The study results are “very positive news,” Pedro Alonso, the director of the World Health Organization (WHO) Global Malaria Programme, who was not involved in the work, tells Science. The trial only included 450 children, he adds. “We are still quite far away from having the type of information that would allow us to get very excited.”
Malaria kills more than 400,000 people each year. Most of those deaths are in Africa, and most are among young children. Previous attempts to develop a vaccine have been hindered by the complexity of the malaria parasite—any of several species in the genus Plasmodium—which invades host cells and whose genome contains thousands of genes.
It’s a “real technical challenge,” study coauthor Adrian Hill, a vaccinologist and director of the Jenner Institute, tells BBC News. “The vast majority of vaccines haven’t worked because it’s very difficult.”
The WHO has previously set a target of 75% efficacy for a malaria vaccine. Efficacy is measured as the reduction in disease incidence in vaccinated people compared to unvaccinated ones in a trial.
Before the current study results were posted, the most efficacious vaccine was GlaxoSmithKline’s Mosquirix, which showed around 56% efficacy in Phase 3 trials with young children after a year of immunization and is currently being deployed in several sub-Saharan countries. Follow-ups with immunized children showed that the vaccine prevented around 39% of malaria cases and 29% of severe cases in the four years following immunization.
The new vaccine is structurally similar to Mosquirix, consisting of hepatitis B surface proteins that self-assemble into virus-like particles and present part of a malaria protein. The Oxford vaccine is administered along with an adjuvant called Matrix-M, made by Novavax, to boost the immune response.
Children in the current trial were split into three groups, two of which received the malaria vaccine and a high or low dose of the adjuvant, and one of which acted as a control and received a rabies vaccine instead. Participants received three doses, four weeks apart, followed by a booster dose about a year after the third jab.
Malaria vaccine efficacy among children who received a high dose of the adjuvant was 77% after a year of follow-up, while efficacy in children who got the lower dose of adjuvant was 71%.
“I am proud of Burkina Faso researchers who made a great contribution to reach this important milestone,” Alkassoum Maiga of the Ministry of Higher Education, Scientific Research and Innovation in Burkina Faso says in a statement.
The study authors, along with researchers at Novavax and the Serum Institute of India Private Ltd, have started recruitment for a Phase 3 trial, which will include 4,800 children across four African countries, according to the statement.
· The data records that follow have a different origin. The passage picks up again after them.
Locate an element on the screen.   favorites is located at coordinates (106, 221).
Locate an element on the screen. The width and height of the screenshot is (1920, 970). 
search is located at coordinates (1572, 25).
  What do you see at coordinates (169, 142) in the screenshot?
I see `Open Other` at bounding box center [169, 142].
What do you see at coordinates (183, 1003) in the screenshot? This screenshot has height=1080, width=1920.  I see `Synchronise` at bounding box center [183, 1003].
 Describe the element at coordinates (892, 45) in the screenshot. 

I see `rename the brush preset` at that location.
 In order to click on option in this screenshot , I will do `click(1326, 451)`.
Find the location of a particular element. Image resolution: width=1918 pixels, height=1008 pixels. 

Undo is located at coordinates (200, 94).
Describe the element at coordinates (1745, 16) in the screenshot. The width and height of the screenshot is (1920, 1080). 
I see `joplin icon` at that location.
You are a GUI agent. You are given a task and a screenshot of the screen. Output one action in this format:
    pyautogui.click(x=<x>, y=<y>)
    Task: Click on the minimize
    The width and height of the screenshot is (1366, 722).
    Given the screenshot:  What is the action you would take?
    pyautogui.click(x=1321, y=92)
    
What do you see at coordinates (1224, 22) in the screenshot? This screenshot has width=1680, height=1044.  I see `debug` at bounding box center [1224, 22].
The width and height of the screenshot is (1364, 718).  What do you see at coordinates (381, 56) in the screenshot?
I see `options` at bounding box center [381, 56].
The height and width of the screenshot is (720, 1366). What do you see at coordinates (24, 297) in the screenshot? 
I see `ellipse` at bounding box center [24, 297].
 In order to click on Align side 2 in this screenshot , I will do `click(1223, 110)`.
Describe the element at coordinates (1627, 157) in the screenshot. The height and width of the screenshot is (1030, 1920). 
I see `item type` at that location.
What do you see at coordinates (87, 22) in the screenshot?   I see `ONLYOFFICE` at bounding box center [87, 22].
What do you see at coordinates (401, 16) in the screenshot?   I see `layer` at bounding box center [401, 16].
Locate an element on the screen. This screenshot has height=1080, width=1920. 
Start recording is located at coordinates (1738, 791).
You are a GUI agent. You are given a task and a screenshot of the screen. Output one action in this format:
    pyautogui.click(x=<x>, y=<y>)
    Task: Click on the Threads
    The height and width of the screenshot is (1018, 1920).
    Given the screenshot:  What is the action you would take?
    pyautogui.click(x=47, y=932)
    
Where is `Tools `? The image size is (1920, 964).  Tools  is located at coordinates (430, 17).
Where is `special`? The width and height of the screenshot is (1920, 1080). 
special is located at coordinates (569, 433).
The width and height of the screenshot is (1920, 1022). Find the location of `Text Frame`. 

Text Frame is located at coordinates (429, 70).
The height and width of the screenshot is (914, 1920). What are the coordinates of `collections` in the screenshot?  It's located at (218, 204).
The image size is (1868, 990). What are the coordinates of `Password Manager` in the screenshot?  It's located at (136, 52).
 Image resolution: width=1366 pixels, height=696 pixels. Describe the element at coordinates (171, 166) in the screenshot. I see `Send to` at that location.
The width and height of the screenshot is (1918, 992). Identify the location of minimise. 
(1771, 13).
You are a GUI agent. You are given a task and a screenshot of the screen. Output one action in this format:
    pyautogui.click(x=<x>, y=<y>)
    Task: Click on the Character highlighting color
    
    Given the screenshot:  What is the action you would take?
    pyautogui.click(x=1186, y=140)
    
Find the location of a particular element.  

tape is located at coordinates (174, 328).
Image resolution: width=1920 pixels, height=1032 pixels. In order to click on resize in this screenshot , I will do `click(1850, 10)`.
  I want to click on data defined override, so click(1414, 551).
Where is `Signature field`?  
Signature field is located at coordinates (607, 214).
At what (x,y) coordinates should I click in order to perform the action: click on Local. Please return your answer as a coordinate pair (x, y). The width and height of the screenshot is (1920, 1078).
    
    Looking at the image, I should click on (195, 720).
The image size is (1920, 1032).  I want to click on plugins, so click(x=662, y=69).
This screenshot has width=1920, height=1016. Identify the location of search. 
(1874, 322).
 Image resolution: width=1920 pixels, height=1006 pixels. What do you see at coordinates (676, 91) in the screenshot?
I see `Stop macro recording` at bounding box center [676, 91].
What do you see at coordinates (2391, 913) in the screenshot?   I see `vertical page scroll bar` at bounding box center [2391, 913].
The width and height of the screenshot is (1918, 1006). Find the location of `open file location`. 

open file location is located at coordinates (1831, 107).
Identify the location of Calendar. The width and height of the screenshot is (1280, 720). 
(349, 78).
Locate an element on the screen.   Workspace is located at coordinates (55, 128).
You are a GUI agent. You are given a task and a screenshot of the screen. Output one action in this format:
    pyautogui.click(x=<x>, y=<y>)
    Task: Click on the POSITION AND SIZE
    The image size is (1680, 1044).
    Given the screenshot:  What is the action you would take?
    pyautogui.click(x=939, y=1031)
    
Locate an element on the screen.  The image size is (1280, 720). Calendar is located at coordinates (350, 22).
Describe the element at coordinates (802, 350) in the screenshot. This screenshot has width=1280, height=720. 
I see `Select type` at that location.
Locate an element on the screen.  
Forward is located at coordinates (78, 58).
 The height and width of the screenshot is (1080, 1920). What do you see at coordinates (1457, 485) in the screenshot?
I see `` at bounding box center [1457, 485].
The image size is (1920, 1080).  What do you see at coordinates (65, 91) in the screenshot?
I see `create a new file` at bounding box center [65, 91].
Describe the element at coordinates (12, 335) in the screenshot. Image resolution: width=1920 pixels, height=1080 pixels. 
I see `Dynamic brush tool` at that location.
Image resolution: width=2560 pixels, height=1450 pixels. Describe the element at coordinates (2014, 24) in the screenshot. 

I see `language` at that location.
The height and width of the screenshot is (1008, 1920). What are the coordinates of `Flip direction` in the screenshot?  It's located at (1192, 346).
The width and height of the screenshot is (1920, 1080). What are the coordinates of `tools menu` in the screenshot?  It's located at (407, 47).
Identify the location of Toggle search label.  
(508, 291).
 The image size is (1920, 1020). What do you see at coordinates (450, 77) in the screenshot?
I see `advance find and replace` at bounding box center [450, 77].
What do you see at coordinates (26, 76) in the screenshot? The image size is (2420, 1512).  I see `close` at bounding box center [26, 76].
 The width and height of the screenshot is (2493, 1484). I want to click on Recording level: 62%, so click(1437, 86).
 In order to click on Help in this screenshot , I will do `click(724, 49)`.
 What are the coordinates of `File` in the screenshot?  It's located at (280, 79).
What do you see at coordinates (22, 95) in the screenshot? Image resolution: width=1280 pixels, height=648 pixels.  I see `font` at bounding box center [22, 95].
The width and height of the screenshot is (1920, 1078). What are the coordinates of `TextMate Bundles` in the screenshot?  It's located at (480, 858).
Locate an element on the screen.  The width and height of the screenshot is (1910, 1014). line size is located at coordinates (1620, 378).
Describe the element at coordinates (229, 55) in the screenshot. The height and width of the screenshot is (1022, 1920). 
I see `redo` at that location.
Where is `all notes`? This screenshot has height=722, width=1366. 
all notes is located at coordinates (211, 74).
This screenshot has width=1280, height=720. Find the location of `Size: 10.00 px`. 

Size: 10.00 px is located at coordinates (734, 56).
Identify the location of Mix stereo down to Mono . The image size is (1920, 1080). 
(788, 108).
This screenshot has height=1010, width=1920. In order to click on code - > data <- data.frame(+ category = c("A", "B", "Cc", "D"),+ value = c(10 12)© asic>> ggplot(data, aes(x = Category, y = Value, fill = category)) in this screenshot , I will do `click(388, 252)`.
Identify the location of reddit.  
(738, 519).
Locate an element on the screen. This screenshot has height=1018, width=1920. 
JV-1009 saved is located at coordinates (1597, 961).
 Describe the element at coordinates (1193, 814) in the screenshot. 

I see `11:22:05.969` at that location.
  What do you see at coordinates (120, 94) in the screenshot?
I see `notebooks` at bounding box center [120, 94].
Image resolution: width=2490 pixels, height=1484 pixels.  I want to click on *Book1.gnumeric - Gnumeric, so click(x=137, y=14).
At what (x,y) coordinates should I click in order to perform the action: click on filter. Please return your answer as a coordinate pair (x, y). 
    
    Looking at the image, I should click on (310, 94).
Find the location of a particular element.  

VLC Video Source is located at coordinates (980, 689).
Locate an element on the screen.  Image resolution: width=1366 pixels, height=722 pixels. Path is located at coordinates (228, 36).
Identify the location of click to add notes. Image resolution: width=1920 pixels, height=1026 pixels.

Maiga says that he hopes the trial “will confirm these exciting findings and that this vaccine could have a real impact on this disease affecting millions of children every year.”
Some researchers have called for more information about how the vaccine works. Rhoel Dinglasan, a malaria researcher at the University of Florida’s Emerging Pathogens Institute, tells Science that researchers would need more data—including genomic data from the parasite—to understand the vaccine’s efficacy against different strains, for example. “Where’s the biology?” he says.